- Directions for this task:
Each line from the one containing "Image resolution: width=1988, height=1856." through the final line below must be reproduced exactly, and no others.

[Stored records]
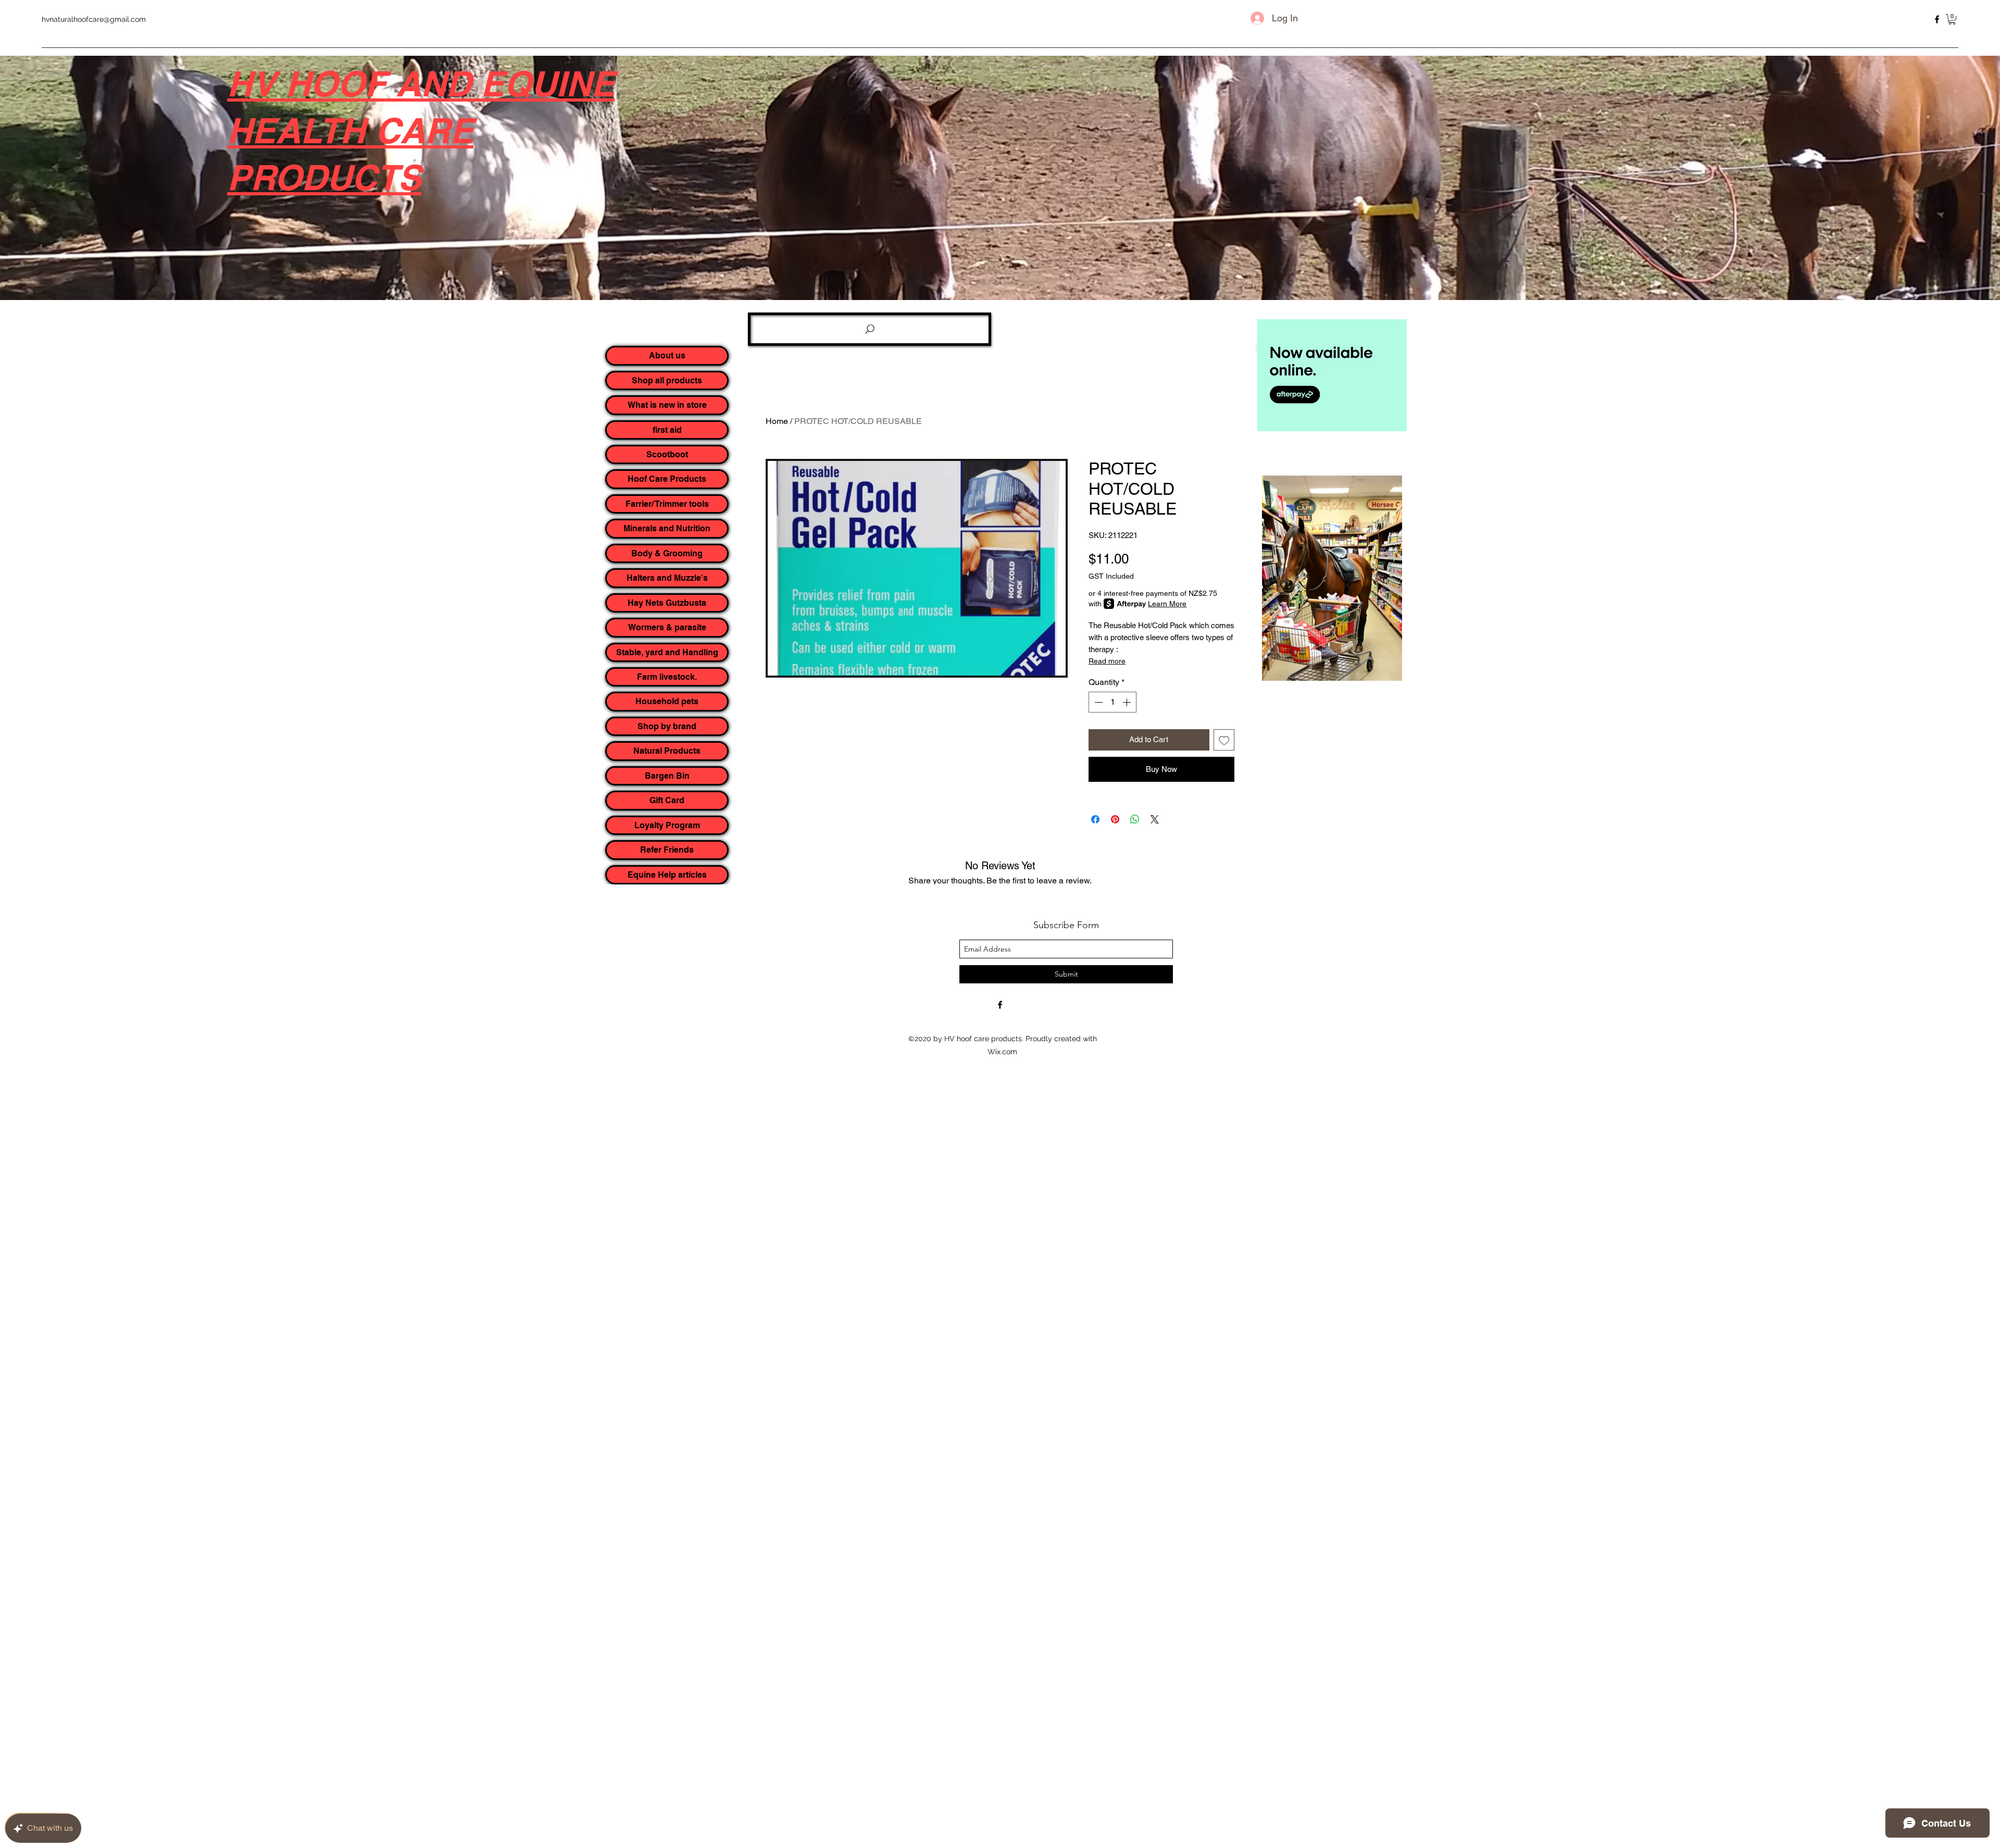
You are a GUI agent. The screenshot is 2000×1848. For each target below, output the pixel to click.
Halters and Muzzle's (667, 578)
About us (667, 355)
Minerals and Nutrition (666, 528)
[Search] (869, 329)
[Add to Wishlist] (1224, 740)
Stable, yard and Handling (667, 652)
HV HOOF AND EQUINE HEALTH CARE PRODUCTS (421, 130)
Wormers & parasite (667, 627)
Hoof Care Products (667, 479)
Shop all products (667, 380)
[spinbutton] (1112, 702)
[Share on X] (1154, 819)
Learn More (1167, 604)
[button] (1952, 19)
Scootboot (667, 454)
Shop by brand (667, 726)
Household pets (666, 701)
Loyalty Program (667, 825)
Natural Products (667, 751)
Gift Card (666, 800)
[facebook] (1937, 19)
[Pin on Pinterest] (1115, 819)
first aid (667, 430)
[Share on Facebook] (1095, 819)
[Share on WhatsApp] (1135, 819)
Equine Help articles (667, 875)
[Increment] (1127, 702)
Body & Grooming (667, 553)
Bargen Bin (667, 776)
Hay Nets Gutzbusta (667, 603)
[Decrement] (1097, 702)
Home (777, 421)
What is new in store (667, 405)
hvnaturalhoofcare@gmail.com (94, 19)
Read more (1107, 661)
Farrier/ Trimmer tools (667, 504)
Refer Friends (667, 850)
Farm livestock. (667, 677)
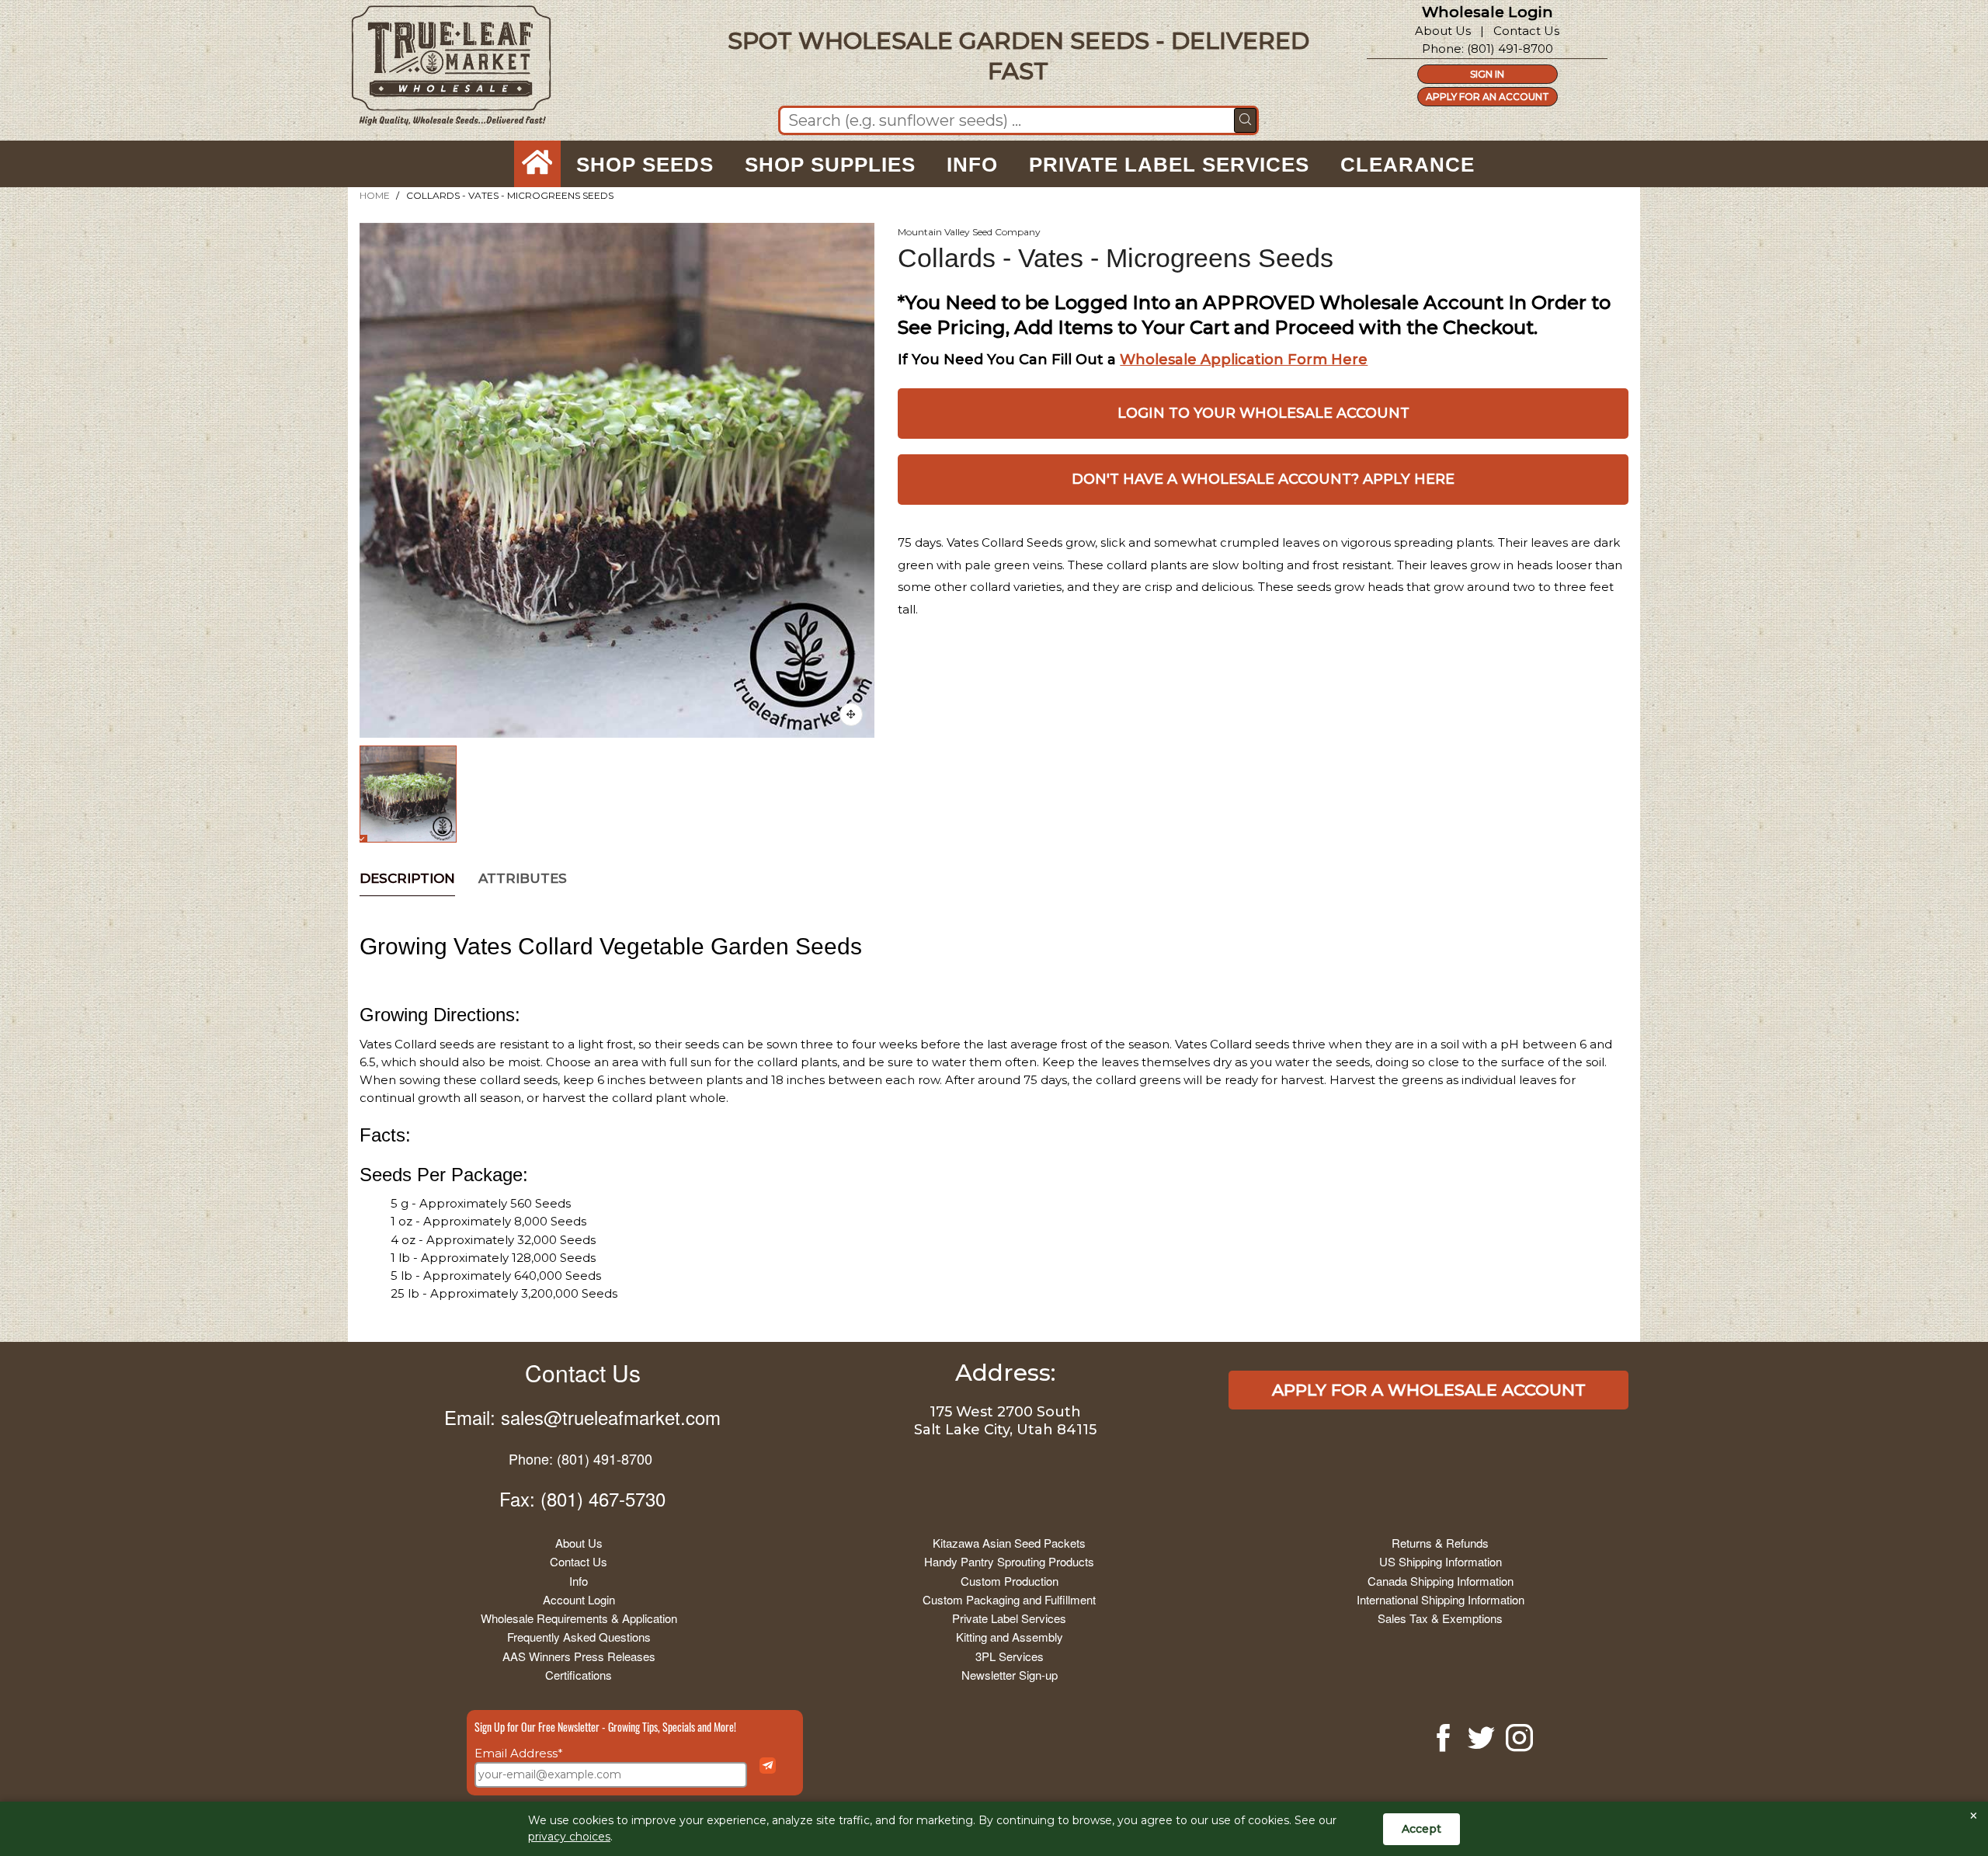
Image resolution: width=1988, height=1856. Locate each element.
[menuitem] (537, 164)
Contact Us (1526, 30)
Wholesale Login (1487, 12)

- Finished exercise:
Image resolution: width=1988, height=1856. Locate each element.
[menuitem] (537, 164)
Contact Us (1526, 30)
Wholesale Login (1487, 12)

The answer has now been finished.